Data extracted from a collection
▶

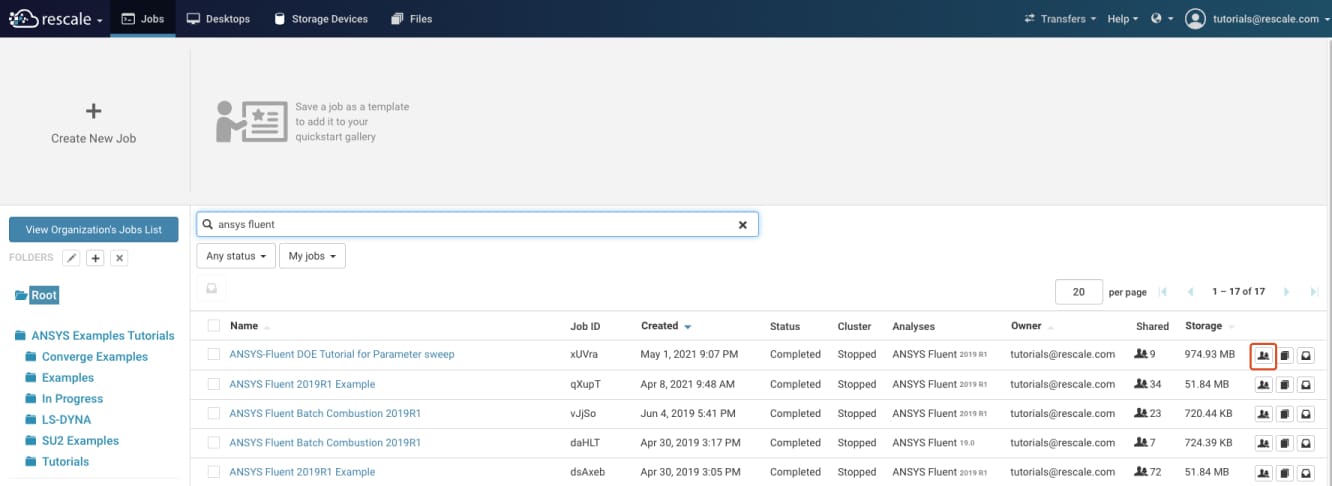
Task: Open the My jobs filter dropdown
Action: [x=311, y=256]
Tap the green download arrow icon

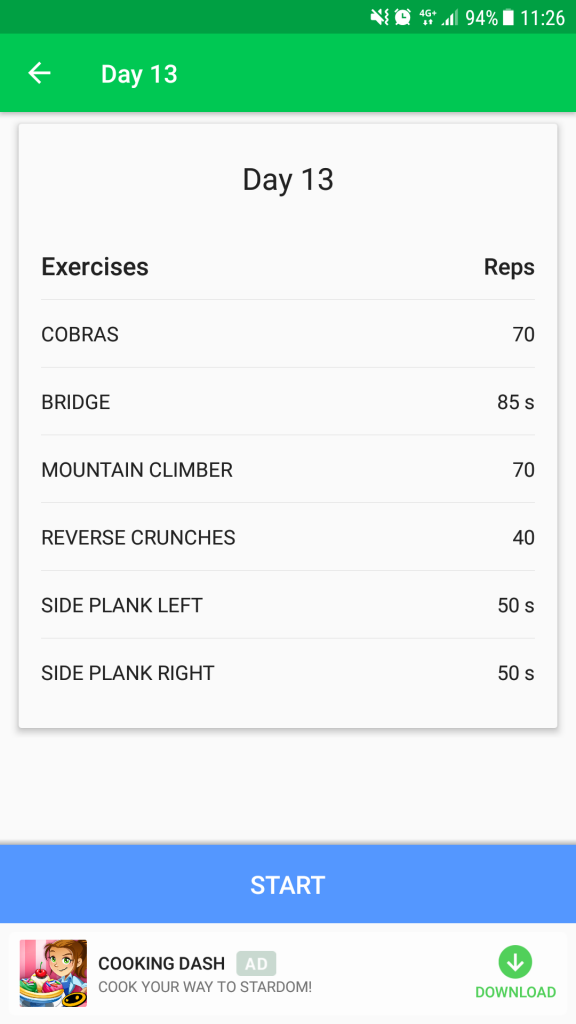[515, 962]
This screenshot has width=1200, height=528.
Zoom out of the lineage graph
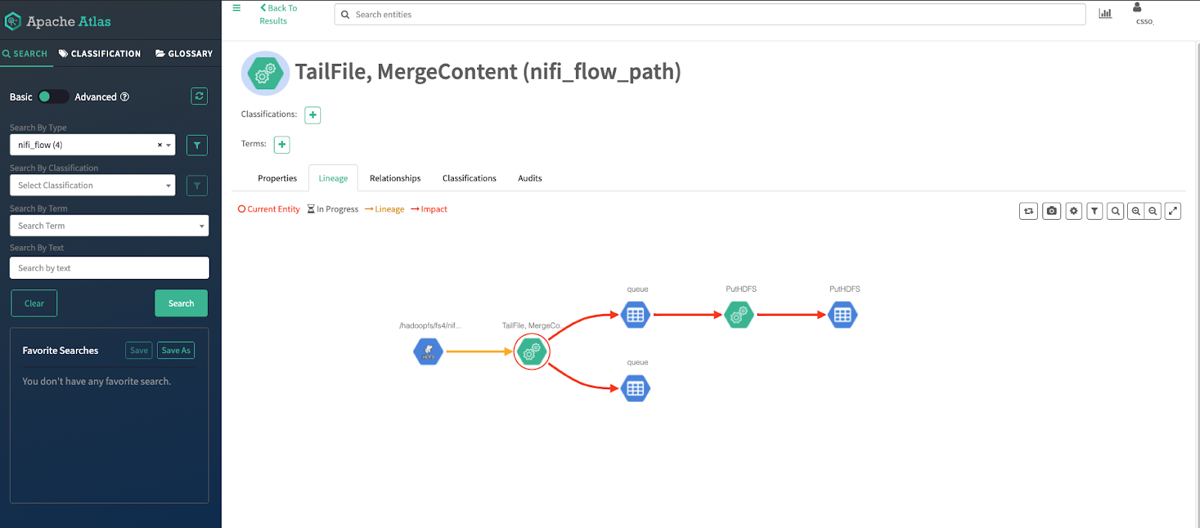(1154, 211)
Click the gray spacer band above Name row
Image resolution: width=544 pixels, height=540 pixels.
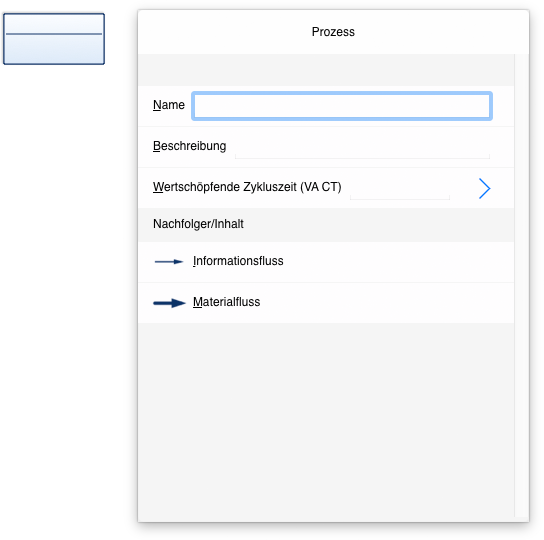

◀

● PROBLEM DESCRIPTION
Please print exactly the lines from the line containing "This screenshot has width=1200, height=528." through the end of the records above, both included, leaving out every picture.

● REPLY
This screenshot has width=1200, height=528.
Zoom out of the lineage graph
(1154, 211)
Click the gray spacer band above Name row
Image resolution: width=544 pixels, height=540 pixels.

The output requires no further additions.